In this photomicrograph, points of patterned laser light (blue) are being projected on computationally selected positions to activate the muscles of a genetically modified, one-millimetre-long C. elegans worm. The technique could offer a new way of developing organism-based microrobots for a variety of different applications. (Image: Xianke Dong, Zhaoyi Xu)

Professor Xinyu Liu (MIE) and his team design robots, but their latest creation stretches the very definition of the term: though it’s controlled by a computer, the robot body has no mechanical parts.

Instead, the physical body of the robot is a tiny, soil-dwelling worm known as C. elegans.

“Essentially, what we’ve done is to replace the organism’s neural control patterns with our own control, using light-based stimulation,” says Liu. “This enables us to achieve complete closed-loop control of a living organism, which is a new strategy in robotics.”

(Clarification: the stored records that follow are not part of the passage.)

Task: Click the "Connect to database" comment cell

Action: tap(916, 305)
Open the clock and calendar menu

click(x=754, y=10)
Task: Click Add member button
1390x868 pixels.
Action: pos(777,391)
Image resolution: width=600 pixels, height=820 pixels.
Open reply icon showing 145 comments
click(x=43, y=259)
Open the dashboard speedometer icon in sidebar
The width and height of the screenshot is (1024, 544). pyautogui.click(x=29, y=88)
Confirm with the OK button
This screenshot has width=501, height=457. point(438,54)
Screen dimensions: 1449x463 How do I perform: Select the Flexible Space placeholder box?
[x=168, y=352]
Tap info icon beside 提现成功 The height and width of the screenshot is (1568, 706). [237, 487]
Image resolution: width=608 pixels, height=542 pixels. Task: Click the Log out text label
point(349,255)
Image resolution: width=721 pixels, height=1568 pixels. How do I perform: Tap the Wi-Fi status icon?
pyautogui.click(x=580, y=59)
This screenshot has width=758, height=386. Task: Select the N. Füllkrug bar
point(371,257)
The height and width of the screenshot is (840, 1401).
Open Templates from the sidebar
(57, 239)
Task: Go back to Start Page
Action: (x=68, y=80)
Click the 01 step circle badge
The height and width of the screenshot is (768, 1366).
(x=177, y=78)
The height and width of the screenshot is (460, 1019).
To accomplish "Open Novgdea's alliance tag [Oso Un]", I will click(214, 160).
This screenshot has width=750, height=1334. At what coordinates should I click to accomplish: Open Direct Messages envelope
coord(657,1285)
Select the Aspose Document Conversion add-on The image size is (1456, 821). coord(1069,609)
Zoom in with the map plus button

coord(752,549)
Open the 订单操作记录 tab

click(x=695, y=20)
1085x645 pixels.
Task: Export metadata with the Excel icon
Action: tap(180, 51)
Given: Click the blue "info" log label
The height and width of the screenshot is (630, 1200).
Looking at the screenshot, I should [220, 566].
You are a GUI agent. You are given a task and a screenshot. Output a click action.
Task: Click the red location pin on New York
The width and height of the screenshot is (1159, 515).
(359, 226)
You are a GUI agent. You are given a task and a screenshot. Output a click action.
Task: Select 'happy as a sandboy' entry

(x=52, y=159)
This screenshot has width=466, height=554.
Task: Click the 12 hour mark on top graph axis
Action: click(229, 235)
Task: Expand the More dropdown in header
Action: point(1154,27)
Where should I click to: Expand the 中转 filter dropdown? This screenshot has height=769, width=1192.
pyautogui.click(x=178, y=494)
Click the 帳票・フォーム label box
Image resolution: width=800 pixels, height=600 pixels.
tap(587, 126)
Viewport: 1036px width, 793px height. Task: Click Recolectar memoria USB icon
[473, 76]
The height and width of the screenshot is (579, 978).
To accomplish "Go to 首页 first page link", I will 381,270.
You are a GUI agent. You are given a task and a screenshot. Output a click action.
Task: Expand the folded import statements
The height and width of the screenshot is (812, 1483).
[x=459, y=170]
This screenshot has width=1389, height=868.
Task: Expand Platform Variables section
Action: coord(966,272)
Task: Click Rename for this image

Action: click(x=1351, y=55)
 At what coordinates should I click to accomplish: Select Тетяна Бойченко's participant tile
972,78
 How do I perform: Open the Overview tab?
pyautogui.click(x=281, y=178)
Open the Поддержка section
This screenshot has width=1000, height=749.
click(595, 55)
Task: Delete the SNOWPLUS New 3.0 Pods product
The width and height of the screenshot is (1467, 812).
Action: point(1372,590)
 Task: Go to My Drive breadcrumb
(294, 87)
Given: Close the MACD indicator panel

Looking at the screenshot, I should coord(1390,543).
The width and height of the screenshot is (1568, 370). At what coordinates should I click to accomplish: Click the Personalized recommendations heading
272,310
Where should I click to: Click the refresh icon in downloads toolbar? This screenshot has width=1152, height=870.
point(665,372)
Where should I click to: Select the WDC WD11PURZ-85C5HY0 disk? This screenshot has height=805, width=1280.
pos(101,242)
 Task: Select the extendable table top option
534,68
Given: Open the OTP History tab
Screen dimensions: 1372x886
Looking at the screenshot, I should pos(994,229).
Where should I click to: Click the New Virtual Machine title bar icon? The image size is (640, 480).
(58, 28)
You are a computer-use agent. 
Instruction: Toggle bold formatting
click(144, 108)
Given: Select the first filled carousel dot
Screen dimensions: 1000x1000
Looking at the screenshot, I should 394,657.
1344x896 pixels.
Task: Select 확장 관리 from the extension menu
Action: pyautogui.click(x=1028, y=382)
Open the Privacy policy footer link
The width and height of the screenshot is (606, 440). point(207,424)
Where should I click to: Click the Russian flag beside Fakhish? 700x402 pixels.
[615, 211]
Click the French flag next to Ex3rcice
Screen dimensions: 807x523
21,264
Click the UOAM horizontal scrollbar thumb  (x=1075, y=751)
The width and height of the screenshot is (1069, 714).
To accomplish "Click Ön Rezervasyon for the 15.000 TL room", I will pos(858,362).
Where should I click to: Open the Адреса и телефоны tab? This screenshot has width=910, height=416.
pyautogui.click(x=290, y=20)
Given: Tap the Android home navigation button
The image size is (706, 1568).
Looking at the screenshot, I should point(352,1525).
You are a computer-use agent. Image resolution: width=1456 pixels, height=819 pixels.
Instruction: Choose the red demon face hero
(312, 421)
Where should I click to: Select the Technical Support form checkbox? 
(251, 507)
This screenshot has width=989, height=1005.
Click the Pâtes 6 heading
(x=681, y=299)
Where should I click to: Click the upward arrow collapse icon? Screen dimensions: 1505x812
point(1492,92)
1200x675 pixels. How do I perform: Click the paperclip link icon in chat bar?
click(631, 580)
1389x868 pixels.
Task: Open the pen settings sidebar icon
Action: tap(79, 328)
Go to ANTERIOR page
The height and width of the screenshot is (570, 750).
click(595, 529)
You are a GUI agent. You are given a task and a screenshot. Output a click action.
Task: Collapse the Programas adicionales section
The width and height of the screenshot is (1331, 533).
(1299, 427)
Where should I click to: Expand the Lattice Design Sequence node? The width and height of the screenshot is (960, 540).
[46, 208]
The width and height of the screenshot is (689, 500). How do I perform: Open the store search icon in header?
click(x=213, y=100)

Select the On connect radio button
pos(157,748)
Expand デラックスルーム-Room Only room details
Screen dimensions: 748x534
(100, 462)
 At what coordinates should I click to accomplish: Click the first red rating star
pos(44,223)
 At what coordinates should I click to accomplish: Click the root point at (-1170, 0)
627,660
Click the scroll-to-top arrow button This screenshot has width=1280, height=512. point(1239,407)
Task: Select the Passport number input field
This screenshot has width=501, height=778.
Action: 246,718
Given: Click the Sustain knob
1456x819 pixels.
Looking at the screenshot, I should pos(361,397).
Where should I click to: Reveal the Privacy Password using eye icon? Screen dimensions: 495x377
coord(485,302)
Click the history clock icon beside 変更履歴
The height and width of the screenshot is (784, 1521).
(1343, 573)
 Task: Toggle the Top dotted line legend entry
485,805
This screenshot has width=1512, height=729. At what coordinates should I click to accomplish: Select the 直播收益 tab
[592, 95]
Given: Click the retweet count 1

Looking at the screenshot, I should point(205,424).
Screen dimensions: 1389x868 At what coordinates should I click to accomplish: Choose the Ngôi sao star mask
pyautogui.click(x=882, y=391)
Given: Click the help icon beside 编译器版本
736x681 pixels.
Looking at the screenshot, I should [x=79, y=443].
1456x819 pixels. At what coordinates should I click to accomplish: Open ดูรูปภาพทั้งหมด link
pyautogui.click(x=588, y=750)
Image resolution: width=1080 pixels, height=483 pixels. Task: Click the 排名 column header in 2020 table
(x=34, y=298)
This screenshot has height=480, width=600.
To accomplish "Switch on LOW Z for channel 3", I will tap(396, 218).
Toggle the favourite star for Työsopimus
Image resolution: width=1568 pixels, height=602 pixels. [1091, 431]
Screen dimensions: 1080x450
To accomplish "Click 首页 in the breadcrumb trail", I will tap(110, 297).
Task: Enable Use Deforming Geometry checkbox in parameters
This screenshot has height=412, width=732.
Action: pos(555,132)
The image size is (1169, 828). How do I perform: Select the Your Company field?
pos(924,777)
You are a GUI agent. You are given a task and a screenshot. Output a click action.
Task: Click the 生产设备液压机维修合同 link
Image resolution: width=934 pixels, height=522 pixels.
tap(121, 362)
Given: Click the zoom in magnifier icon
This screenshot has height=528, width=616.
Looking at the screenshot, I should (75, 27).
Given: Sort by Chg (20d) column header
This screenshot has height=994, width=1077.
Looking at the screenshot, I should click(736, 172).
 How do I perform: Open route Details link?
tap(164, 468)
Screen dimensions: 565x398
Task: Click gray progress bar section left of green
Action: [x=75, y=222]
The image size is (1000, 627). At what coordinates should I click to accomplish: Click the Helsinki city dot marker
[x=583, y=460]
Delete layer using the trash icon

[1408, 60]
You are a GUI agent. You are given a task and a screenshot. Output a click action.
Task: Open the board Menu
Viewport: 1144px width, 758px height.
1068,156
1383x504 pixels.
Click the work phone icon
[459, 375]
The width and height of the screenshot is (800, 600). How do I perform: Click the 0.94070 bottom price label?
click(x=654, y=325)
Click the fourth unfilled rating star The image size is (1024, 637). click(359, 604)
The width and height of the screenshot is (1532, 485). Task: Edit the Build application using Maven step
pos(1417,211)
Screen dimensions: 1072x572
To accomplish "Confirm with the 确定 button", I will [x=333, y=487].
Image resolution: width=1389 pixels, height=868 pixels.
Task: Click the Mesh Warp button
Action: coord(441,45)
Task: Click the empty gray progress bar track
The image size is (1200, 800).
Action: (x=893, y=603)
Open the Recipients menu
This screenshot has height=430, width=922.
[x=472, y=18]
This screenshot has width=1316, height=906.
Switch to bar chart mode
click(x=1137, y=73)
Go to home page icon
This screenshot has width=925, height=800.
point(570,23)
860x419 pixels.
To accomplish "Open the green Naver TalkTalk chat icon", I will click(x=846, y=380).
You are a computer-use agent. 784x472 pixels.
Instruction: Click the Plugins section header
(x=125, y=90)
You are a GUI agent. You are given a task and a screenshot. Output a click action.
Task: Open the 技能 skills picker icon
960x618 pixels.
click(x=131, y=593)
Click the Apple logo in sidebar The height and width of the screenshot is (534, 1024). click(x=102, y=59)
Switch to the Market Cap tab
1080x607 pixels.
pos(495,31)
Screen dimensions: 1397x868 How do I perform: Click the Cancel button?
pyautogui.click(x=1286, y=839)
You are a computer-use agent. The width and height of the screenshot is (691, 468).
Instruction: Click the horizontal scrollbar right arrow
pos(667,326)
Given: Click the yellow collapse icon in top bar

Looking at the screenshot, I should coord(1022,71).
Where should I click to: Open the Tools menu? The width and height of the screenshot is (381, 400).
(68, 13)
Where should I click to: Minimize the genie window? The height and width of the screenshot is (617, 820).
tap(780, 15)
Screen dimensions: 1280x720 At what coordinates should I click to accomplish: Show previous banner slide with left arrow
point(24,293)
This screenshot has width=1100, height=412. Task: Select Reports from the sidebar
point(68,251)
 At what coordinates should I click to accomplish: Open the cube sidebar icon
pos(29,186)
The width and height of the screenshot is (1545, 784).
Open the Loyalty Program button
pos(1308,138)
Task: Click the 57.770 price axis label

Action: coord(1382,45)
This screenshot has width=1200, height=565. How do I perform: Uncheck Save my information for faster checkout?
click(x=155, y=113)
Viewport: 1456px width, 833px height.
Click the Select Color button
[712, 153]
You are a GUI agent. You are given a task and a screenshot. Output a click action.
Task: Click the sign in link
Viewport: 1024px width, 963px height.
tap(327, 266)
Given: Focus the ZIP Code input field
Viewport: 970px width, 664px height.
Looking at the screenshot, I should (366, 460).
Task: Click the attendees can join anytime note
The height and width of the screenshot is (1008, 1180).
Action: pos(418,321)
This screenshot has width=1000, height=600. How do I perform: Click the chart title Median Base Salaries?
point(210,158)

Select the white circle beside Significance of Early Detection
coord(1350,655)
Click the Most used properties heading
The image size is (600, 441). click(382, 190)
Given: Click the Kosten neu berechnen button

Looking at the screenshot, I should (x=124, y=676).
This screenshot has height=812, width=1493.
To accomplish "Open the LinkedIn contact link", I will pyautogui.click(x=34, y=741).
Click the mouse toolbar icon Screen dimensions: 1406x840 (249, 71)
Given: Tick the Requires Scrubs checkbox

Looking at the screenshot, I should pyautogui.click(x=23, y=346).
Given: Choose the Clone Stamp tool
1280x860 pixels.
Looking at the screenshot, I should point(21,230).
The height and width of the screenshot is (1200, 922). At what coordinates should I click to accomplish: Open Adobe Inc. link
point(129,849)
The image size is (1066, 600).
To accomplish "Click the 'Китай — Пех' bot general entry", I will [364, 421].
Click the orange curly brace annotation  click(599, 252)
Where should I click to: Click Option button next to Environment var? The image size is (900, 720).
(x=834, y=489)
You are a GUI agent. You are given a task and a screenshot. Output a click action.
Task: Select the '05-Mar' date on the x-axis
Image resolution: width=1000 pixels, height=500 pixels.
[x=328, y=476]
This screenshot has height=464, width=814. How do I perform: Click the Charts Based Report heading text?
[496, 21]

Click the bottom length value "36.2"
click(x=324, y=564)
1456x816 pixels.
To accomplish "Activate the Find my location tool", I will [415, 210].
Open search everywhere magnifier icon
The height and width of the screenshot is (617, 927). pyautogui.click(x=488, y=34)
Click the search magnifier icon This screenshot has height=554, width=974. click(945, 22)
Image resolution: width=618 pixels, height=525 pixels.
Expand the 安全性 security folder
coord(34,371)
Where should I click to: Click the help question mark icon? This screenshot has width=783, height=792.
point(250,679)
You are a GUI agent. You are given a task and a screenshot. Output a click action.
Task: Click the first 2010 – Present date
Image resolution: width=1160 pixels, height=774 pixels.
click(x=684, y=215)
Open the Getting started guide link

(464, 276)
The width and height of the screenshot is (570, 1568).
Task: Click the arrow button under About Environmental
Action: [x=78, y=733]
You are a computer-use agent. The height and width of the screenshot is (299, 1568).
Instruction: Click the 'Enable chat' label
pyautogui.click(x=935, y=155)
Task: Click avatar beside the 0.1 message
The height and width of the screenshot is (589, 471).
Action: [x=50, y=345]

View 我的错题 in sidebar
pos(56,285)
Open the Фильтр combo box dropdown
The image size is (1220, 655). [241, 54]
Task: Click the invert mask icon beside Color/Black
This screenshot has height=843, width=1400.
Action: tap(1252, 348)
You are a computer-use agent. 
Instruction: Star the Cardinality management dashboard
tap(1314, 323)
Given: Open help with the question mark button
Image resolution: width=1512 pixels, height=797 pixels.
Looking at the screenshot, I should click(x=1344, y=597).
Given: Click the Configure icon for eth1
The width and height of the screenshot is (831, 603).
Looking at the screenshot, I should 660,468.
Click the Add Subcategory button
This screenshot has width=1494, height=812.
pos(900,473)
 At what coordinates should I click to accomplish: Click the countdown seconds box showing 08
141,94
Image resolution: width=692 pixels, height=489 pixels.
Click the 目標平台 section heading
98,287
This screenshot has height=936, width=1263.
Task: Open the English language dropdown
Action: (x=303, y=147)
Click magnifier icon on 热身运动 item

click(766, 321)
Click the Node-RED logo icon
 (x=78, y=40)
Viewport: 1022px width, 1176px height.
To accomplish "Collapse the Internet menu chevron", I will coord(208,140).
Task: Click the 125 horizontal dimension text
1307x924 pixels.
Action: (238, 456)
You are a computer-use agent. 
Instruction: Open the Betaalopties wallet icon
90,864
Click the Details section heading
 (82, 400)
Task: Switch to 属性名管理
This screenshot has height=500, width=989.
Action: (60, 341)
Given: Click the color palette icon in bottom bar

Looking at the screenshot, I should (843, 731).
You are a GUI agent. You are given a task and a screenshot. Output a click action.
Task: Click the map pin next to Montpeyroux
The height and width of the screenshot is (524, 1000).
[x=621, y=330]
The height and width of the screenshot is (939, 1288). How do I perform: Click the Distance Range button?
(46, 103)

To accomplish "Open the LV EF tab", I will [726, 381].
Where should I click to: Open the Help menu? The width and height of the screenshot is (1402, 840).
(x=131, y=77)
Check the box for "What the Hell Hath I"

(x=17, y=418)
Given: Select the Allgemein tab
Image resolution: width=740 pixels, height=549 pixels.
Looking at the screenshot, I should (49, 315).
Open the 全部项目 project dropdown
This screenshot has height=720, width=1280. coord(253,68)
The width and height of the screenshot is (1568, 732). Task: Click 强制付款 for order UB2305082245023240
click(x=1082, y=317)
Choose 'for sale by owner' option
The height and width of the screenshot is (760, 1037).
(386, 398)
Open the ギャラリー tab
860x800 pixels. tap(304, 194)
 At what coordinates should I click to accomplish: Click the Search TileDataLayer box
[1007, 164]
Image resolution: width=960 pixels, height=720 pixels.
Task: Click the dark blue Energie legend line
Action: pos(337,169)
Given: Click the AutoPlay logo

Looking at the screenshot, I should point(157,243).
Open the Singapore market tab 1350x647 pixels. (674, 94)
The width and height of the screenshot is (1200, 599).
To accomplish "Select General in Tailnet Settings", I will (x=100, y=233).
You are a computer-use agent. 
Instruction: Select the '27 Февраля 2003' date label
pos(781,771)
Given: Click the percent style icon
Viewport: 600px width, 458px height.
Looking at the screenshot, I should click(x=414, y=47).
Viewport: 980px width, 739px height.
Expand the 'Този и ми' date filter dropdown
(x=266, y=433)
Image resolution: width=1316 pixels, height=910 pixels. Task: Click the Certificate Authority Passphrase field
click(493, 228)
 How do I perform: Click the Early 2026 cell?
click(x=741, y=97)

C. elegans worms are often used in biology studies as a model organism, due to their brief lifespans, anatomical simplicity and genetic similarity to more complex organisms. Ten years ago, Liu was inspired by a video created by German-American research team that had modified a C. elegans worm using a technique known as optogenetics.

In this method, nerve and muscle cells within organisms are genetically modified to express a type of light-sensitive protein called rhodopsin. Because C. elegans is transparent, shining light on the affected muscle cells causes them to contract and bend the worm’s body.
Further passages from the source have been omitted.